Fatalidade e crianças mortas no Rio de
Janeiro
O fato
O Brasil e porque não dizer o mundo ficou chocado com as
mortes das crianças de Realengo, Rio de Janeiro, quando por volta das 8 horas, desta
quinta-feira 07 de Abril, Wellington Oliveira, de 23 anos, entrou na
Escola Municipal Tasso da Silveira, e abriu fogo em algumas salas de aula. Após
matar 11 crianças e deixar 13 feridas, ele foi atingido por um policial e se
suicidou. O jovem era um ex-aluno, o que facilitou sua entrada na
instituição, segundo informações ele se identificou alegando que iria realizar
uma palestra. De acordo com a polícia, Wellington não tinha antecedentes
criminais.
Armas
O atirador portava dois revólveres, munição e equipamento
para recarregar rapidamente a arma.
Testemunhas afirmaram que Wellington baleou duas pessoas
ainda do lado de fora da escola. O barulho dos tiros atraiu muitas pessoas para
perto do local.
Um menino que foi baleado conseguiu fugir e chamou um
sargento da Polícia Militar, que fazia uma blitz perto do local. Ele conta que
encontrou o atirador saindo de uma sala de aula no segundo andar e apontou a
arma na sua direção. O policial o baleou que ele caiu na escada e em seguida,
cometeu suicídio. As vítimas e os feridos foram levados para hospitais e a
escola foi isolada.
Segundo autoridades, uma carta foi encontrada com
Wellington, com texto complicado e teor religioso, em que fala em perdão e
suicídio, dando indícios de crime premeditado.

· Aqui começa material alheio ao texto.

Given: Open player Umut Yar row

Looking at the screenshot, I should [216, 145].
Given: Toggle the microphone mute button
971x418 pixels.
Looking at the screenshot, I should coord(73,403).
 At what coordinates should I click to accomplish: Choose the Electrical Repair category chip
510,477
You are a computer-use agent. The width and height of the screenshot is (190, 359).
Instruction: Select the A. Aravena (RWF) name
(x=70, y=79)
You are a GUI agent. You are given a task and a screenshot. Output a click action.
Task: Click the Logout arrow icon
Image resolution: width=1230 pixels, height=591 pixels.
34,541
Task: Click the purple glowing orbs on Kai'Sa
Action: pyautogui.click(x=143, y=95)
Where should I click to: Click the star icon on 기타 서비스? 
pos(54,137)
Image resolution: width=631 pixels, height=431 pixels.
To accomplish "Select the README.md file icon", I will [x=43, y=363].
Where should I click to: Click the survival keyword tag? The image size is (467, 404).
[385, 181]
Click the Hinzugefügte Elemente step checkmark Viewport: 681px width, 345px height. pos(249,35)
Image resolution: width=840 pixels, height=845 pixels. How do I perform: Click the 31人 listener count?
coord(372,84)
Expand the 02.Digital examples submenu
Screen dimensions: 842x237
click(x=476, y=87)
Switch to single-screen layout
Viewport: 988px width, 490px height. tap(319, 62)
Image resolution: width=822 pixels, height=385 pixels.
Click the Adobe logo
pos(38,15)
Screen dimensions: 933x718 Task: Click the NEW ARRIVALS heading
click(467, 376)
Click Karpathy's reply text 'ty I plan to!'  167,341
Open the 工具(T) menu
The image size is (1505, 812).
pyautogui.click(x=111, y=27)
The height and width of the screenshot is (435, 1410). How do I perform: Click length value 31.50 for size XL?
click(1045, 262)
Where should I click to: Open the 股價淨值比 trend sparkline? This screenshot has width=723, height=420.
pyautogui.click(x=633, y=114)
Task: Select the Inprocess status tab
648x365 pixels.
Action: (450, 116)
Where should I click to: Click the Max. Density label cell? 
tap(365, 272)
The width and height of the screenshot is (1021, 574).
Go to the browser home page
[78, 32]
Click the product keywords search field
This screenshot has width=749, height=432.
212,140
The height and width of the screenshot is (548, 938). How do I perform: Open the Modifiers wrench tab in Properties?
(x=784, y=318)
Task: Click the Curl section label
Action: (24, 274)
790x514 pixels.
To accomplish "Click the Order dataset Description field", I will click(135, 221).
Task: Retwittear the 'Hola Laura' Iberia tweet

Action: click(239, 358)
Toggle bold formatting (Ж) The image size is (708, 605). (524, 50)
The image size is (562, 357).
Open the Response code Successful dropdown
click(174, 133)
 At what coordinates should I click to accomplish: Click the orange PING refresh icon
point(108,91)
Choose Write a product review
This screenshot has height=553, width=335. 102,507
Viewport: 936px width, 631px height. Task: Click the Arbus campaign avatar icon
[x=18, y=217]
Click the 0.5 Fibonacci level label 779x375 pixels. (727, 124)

O corpo de Wellington ainda está no Instituto Médico Legal
(IML). Segundo o IML, após dez dias, o rapaz será enterrado como “corpo não
reclamado”.
Feridos
Dez alunos baleados no ataque ainda estão internados em seis hospitais do Rio de Janeiro.
Dez alunos baleados no ataque ainda estão internados em seis hospitais do Rio de Janeiro.
Comentário
Eu particularmente,
não me lembro de ter visto nada parecido anteriormente aqui no Brasil, vi sim
mas em outros países (na grande maioria das vezes em “países de primeiro mundo”
), espero sinceramente que este fato não tenha sido arquitetado com base nesses
casos anteriores, espero que seja apenas um caso isolado. Desejo que as orações
e preces enviadas por todas as pessoas confortem um pouco àqueles que sofreram
a algum tipo de lesão corporal ou a perda de um ente.
Aliás,
espero assim como todo o Brasil, que as famílias das vítimas tenham algum tipo
de apoio dos órgãos governamentais e das ONGs de direitos humanos.